- _Passage provided_
* Spot trade yet to resume fully after holidays
* Market eyes demand strength post holiday period - analysts
* Shanxi curbs coke output for environmental reasons (Updates closing prices, add BHP's sector outlook)
BEIJING, Feb 20 (Reuters) - China's construction steel futures fell on Wednesday, as investors remained cautious about the strength of post-holiday demand from downstream users.
Following the Lunar New Year holiday earlier this month, construction sites and manufacturing plants would typically restart business this week.
"Major markets in China have not completely resumed (spot) trading and steel prices in most regions are hovering at a low level," analysts from Galaxy Futures said in a note.
Benchmark Shanghai rebar prices SRBcv1 dipped 0.9 percent to 3,641 yuan ($541.45), when market closed at 0700 GMT after it plunged to a five-week-low level of 3,578 yuan.
Hot-rolled coil SHHCcv1 , a manufacturing-grade steel product, ended little changed at 3,657 yuan.
"Steel output is highly likely to increase after the holiday ... And the market focus will switch to demand strength from downstream users," Jinrui Futures analysts said in a note.
Global mining giant BHP Group BHPB.L BHP.AX anticipates China's infrastructure to rebound in 2019, while its property market will be resilient and the automobile market will improve after a very weak 2018, according to the company's economic and commodity outlook on its website https://www.bhp.com/media-and-insights/prospects/2019/02/bhps-economic-and-commodity-outlook#steel.

- _Information supplied_
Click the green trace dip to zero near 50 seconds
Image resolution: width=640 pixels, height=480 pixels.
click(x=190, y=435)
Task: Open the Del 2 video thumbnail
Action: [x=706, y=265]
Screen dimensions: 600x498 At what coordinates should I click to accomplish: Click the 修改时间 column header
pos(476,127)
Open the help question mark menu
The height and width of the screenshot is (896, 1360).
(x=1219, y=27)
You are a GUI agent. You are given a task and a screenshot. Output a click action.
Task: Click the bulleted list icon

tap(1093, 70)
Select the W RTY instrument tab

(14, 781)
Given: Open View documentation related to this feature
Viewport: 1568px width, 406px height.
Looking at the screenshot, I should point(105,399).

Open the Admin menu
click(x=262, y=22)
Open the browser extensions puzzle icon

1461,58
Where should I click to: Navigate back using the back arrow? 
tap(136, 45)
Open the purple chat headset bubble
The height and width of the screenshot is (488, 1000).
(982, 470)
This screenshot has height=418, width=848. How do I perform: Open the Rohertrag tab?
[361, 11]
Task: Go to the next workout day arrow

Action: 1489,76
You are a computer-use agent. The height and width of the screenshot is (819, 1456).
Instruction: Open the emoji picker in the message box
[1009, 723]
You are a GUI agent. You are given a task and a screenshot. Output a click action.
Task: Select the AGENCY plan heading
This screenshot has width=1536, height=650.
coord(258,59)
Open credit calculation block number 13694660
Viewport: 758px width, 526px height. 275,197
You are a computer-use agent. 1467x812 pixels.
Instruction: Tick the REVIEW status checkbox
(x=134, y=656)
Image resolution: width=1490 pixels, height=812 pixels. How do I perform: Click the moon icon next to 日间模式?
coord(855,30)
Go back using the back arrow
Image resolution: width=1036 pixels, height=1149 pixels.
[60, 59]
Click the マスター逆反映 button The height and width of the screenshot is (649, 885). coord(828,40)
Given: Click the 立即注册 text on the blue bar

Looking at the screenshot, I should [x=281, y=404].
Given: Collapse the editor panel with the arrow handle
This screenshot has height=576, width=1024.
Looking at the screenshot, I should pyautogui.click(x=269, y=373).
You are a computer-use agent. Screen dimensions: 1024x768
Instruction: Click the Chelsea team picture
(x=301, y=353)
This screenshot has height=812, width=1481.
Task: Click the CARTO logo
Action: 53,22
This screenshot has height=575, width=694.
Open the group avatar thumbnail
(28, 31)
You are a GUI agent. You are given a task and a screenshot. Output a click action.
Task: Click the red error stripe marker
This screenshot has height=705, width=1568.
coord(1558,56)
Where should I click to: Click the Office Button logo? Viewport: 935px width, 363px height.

- _Given task 1_
List every market ticker code that appears in the Chinese steel futures report.
- _Given task 2_
Rewrite the listing's lines from its first line through the line containing "Action: [x=706, y=265]", inclusive, switching "green" to "blue" and leaving everything else unchanged.

- _Final answer 1_
SRBcv1, SHHCcv1, BHPB.L, BHP.AX

- _Final answer 2_
Click the blue trace dip to zero near 50 seconds
Image resolution: width=640 pixels, height=480 pixels.
click(x=190, y=435)
Task: Open the Del 2 video thumbnail
Action: [x=706, y=265]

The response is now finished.